As for myself, I guess I am doing ok. The first week was rough, when I came home from the hospital. I was an emotional wreck with the hormones going outta wack, the lack of sleep, and feeling the huge responsibility of it all. Plus I had no idea how to really take care of an infant, and I was so afraid of messing everything up. Plus we were staying at Andrew's parents house, and although it was a good learning experience, it made me realize that I probably would've gotten more personal support from my own parents. After all, they care about me more than anyone else (other than Emmy), and they would've made Andrew be more involved. Don't get me wrong, I understand he has been working 7 days a week 8 hour shifts and stuff, but that doesn't mean that his ass can't get up in the middle of the night too and help me feed and change our daughter! But NOOOOOOOOOO, his mommy wanted him to sleep in the other room with his brother so he could get his beauty sleep and be refreshed for work, and what does Andrew do? Exactly what his Mommy tells him to do. Leaving me to handle everything by myself, as usual. So then he wonders why Emma responds more to me than to him.

And then of course, I was feeling completely left out the whole time. No one really seemed to care about what was going on with me or anything. It was all about Emma (which is how it should be), and all about Andrew and Emma when Andrew was home (which is totally unfair). No one can truely understand how lonely a new mother can truely feel unless you have been one yourself, so i don't expect everyone to understand. But for that whole week, I was invisible. No one even cared to ask me how i was doing, or how i was feeling. The only time someone really talked to me was to tell me what to do, and when to do it. I spent my nights alone in bed with a baby I was just getting to know, and no one was there to see or hear my tears. I loved being a new mom, but I hated that I had to go at it practically alone. I even tore my stitches wide open of the third day trying to use the bathroom, but I didn't even care- and I'm glad I didn't, because no one else cared either. I am just stating how it was, but perhaps I am just seeing it from my side. Besides, it's a lost cause talking to Andrew about anything really, because all he does is get defensive, then pay's lip service, and nothing ever changes.
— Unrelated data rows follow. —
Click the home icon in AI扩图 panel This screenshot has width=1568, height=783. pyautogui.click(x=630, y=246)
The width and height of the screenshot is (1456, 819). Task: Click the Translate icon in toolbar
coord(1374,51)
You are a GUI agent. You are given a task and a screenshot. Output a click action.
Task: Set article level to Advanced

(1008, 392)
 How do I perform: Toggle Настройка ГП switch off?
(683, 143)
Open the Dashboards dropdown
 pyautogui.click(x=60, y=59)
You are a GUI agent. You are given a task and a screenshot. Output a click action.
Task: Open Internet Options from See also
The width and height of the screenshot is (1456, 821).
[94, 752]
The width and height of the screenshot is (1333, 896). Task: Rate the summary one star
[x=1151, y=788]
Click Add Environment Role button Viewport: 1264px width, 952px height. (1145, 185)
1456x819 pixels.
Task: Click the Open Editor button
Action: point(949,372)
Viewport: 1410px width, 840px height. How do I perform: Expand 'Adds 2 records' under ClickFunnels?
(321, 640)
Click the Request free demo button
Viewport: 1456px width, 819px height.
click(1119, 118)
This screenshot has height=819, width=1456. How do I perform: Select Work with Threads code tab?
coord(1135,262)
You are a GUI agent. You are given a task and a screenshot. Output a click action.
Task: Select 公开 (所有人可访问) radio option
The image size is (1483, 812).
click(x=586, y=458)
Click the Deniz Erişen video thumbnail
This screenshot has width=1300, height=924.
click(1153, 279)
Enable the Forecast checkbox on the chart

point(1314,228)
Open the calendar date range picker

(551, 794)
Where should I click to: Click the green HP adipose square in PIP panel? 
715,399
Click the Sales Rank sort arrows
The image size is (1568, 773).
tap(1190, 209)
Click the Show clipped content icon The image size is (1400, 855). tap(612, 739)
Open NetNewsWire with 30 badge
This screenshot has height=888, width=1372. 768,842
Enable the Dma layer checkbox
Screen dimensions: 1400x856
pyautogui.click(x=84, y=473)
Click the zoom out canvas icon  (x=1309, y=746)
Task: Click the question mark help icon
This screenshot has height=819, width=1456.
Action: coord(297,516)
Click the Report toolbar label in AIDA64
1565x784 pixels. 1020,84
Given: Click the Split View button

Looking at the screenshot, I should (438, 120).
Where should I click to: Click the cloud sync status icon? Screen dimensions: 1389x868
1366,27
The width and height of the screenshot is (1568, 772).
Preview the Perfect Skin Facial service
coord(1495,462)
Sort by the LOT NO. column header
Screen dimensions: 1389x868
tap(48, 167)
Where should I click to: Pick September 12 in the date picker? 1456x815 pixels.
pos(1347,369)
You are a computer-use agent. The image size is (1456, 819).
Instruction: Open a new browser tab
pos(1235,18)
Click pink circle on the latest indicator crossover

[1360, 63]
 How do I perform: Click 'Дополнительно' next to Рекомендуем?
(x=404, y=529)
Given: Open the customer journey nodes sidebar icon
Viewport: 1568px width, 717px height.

Sometimes I get the feeling that he doesn't really love me at all. I am probably just being stupid, but when you love someone don't you want to be everything for them? Don't you want to do special things for and with them? Jeez, just forget it, who really cares? He certainly doesn't. I have lost 30 lbs in 3 weeks since having the baby, and i am starting to think I might be attractive again. I am getting a little confidence boost, and hopefully soon, I will be able to take Emma out and about - lol - to where i get to wear more than PJ's! I clean, I cook (sometimes lol), I take care of the baby, I do laundry, and a million other things that go unnoticed. I just want a little love and attention. I want to feel beautiful and appreciated. I like it when a guy looks at me with THAT look in his eye. The only look Andrew gives me is the puppy dog look when he wants sex, or at least for me to pleasure him. And trust me, i have gotten that look about 10 times in the last week alone. Gimme a break jerk! I told you, I am not allowed to have sex for 6 weeks, but does he care? Fuck no! So excuse me if i don't have any sympathy for his "plight". Did he push out a 9 pound baby? No! Did he get a second degree rip in his perineum which required a shitload of stitches, which ripped open three days later? No! Did he quiver in fear for 4 days trying to hold in his shit because he knew it was gonna fucking hurt like hell? no! And has he been cramping like hell for the last 3 weeks like he's having the period from hell because shit needs to go back to it's normal shape and size? A big fucking No!
So no Andrew, you can kiss my ass, and just be glad i don't rip off your balls next time you give me puppy eyes.

Ok end rant for now - check ya'll later!